__Stored items__.
########

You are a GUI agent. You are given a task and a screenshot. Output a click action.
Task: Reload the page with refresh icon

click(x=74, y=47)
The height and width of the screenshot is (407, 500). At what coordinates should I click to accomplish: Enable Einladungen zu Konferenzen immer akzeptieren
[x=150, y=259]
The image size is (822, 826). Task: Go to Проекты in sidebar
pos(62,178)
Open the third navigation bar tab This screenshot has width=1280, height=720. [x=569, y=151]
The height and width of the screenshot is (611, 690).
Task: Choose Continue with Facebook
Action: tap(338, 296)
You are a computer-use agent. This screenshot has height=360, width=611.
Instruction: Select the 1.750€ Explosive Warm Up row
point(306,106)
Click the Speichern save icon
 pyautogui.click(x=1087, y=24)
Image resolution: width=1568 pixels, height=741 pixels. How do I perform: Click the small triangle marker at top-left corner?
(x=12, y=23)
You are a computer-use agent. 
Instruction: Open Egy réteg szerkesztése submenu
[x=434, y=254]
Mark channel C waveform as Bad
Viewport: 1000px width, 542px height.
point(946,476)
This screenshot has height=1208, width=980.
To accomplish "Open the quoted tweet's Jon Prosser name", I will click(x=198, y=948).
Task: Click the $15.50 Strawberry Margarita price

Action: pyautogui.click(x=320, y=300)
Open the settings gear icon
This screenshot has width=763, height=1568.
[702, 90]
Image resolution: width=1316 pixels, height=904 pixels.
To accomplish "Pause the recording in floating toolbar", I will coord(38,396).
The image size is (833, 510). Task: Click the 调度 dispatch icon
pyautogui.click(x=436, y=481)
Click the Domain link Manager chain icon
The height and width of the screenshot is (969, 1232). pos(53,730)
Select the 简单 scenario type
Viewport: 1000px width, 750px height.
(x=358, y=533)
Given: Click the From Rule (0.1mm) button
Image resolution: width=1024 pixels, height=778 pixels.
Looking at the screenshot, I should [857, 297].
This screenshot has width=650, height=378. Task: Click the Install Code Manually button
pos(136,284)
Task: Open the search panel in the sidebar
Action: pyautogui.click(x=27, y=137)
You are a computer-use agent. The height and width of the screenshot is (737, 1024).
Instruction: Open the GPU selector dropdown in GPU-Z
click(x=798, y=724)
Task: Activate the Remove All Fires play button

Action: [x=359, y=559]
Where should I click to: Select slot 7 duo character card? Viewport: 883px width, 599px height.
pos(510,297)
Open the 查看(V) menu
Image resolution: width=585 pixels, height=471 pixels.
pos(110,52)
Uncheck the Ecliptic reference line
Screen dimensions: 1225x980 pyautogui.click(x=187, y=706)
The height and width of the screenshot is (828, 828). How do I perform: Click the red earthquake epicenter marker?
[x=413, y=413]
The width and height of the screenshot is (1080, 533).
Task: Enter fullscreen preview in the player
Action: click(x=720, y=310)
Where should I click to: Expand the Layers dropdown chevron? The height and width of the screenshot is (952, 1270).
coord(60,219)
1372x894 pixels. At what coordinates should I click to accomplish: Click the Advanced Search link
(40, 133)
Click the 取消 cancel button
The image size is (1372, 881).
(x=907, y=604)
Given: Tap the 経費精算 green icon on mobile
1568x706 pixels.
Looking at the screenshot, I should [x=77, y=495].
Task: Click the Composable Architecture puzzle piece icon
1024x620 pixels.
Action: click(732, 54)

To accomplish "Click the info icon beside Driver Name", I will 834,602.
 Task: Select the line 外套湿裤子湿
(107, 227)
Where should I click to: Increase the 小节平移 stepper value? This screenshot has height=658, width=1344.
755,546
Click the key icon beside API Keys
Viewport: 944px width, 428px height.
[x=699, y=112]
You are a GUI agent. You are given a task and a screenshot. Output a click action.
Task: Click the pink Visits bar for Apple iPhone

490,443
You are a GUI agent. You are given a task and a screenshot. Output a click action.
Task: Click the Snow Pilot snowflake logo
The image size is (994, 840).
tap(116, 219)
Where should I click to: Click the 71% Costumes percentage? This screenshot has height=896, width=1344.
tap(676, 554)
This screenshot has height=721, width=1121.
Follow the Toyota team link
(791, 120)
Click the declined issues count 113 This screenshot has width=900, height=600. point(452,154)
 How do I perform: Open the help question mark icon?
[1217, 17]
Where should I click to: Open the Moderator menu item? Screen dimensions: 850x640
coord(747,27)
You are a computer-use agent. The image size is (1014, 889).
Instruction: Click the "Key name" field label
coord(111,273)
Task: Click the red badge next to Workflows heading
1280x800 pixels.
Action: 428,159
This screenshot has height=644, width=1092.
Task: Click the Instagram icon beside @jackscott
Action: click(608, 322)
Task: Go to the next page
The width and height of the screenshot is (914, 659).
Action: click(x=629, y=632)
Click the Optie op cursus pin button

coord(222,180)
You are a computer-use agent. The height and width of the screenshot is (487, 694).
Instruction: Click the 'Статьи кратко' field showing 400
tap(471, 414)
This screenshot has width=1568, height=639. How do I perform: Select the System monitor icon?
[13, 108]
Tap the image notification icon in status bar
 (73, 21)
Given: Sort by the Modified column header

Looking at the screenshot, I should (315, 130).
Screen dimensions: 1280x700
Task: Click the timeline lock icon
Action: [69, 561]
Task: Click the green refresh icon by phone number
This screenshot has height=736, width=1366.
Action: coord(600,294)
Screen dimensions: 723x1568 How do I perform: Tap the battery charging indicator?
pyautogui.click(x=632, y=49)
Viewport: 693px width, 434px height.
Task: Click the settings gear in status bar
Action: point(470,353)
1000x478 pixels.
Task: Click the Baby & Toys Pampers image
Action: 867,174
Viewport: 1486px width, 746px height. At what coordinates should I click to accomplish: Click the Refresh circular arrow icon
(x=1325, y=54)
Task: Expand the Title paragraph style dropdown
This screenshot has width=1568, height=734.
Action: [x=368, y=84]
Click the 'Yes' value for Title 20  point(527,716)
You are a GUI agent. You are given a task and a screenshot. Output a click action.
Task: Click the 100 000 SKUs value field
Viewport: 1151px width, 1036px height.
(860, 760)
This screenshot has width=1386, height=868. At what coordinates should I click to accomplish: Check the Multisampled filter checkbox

########

__PROBLEM REQUIREMENTS__.
Give every line above again, word for word.

__RESPONSE FOR THIS EXERCISE__.
You are a GUI agent. You are given a task and a screenshot. Output a click action.
Task: Reload the page with refresh icon

click(x=74, y=47)
The height and width of the screenshot is (407, 500). At what coordinates should I click to accomplish: Enable Einladungen zu Konferenzen immer akzeptieren
[x=150, y=259]
The image size is (822, 826). Task: Go to Проекты in sidebar
pos(62,178)
Open the third navigation bar tab This screenshot has width=1280, height=720. [x=569, y=151]
The height and width of the screenshot is (611, 690).
Task: Choose Continue with Facebook
Action: tap(338, 296)
You are a computer-use agent. This screenshot has height=360, width=611.
Instruction: Select the 1.750€ Explosive Warm Up row
point(306,106)
Click the Speichern save icon
 pyautogui.click(x=1087, y=24)
Image resolution: width=1568 pixels, height=741 pixels. How do I perform: Click the small triangle marker at top-left corner?
(x=12, y=23)
You are a computer-use agent. 
Instruction: Open Egy réteg szerkesztése submenu
[x=434, y=254]
Mark channel C waveform as Bad
Viewport: 1000px width, 542px height.
point(946,476)
This screenshot has height=1208, width=980.
To accomplish "Open the quoted tweet's Jon Prosser name", I will click(x=198, y=948).
Task: Click the $15.50 Strawberry Margarita price

Action: pyautogui.click(x=320, y=300)
Open the settings gear icon
This screenshot has width=763, height=1568.
[702, 90]
Image resolution: width=1316 pixels, height=904 pixels.
To accomplish "Pause the recording in floating toolbar", I will coord(38,396).
The image size is (833, 510). Task: Click the 调度 dispatch icon
pyautogui.click(x=436, y=481)
Click the Domain link Manager chain icon
The height and width of the screenshot is (969, 1232). pos(53,730)
Select the 简单 scenario type
Viewport: 1000px width, 750px height.
(x=358, y=533)
Given: Click the From Rule (0.1mm) button
Image resolution: width=1024 pixels, height=778 pixels.
Looking at the screenshot, I should [857, 297].
This screenshot has width=650, height=378. Task: Click the Install Code Manually button
pos(136,284)
Task: Open the search panel in the sidebar
Action: pyautogui.click(x=27, y=137)
You are a computer-use agent. The height and width of the screenshot is (737, 1024).
Instruction: Open the GPU selector dropdown in GPU-Z
click(x=798, y=724)
Task: Activate the Remove All Fires play button

Action: [x=359, y=559]
Where should I click to: Select slot 7 duo character card? Viewport: 883px width, 599px height.
pos(510,297)
Open the 查看(V) menu
Image resolution: width=585 pixels, height=471 pixels.
pos(110,52)
Uncheck the Ecliptic reference line
Screen dimensions: 1225x980 pyautogui.click(x=187, y=706)
The height and width of the screenshot is (828, 828). How do I perform: Click the red earthquake epicenter marker?
[x=413, y=413]
The width and height of the screenshot is (1080, 533).
Task: Enter fullscreen preview in the player
Action: click(x=720, y=310)
Where should I click to: Expand the Layers dropdown chevron? The height and width of the screenshot is (952, 1270).
coord(60,219)
1372x894 pixels. At what coordinates should I click to accomplish: Click the Advanced Search link
(40, 133)
Click the 取消 cancel button
The image size is (1372, 881).
(x=907, y=604)
Given: Tap the 経費精算 green icon on mobile
1568x706 pixels.
Looking at the screenshot, I should [x=77, y=495].
Task: Click the Composable Architecture puzzle piece icon
1024x620 pixels.
Action: click(732, 54)

To accomplish "Click the info icon beside Driver Name", I will 834,602.
 Task: Select the line 外套湿裤子湿
(107, 227)
Where should I click to: Increase the 小节平移 stepper value? This screenshot has height=658, width=1344.
755,546
Click the key icon beside API Keys
Viewport: 944px width, 428px height.
[x=699, y=112]
You are a GUI agent. You are given a task and a screenshot. Output a click action.
Task: Click the pink Visits bar for Apple iPhone

490,443
You are a GUI agent. You are given a task and a screenshot. Output a click action.
Task: Click the Snow Pilot snowflake logo
The image size is (994, 840).
tap(116, 219)
Where should I click to: Click the 71% Costumes percentage? This screenshot has height=896, width=1344.
tap(676, 554)
This screenshot has height=721, width=1121.
Follow the Toyota team link
(791, 120)
Click the declined issues count 113 This screenshot has width=900, height=600. point(452,154)
 How do I perform: Open the help question mark icon?
[1217, 17]
Where should I click to: Open the Moderator menu item? Screen dimensions: 850x640
coord(747,27)
You are a computer-use agent. The image size is (1014, 889).
Instruction: Click the "Key name" field label
coord(111,273)
Task: Click the red badge next to Workflows heading
1280x800 pixels.
Action: 428,159
This screenshot has height=644, width=1092.
Task: Click the Instagram icon beside @jackscott
Action: click(608, 322)
Task: Go to the next page
The width and height of the screenshot is (914, 659).
Action: click(x=629, y=632)
Click the Optie op cursus pin button

coord(222,180)
You are a computer-use agent. The height and width of the screenshot is (487, 694).
Instruction: Click the 'Статьи кратко' field showing 400
tap(471, 414)
This screenshot has width=1568, height=639. How do I perform: Select the System monitor icon?
[13, 108]
Tap the image notification icon in status bar
 (73, 21)
Given: Sort by the Modified column header

Looking at the screenshot, I should (315, 130).
Screen dimensions: 1280x700
Task: Click the timeline lock icon
Action: [69, 561]
Task: Click the green refresh icon by phone number
This screenshot has height=736, width=1366.
Action: coord(600,294)
Screen dimensions: 723x1568 How do I perform: Tap the battery charging indicator?
pyautogui.click(x=632, y=49)
Viewport: 693px width, 434px height.
Task: Click the settings gear in status bar
Action: point(470,353)
1000x478 pixels.
Task: Click the Baby & Toys Pampers image
Action: 867,174
Viewport: 1486px width, 746px height. At what coordinates should I click to accomplish: Click the Refresh circular arrow icon
(x=1325, y=54)
Task: Expand the Title paragraph style dropdown
This screenshot has width=1568, height=734.
Action: [x=368, y=84]
Click the 'Yes' value for Title 20  point(527,716)
You are a GUI agent. You are given a task and a screenshot. Output a click action.
Task: Click the 100 000 SKUs value field
Viewport: 1151px width, 1036px height.
(860, 760)
This screenshot has width=1386, height=868. At what coordinates should I click to accomplish: Check the Multisampled filter checkbox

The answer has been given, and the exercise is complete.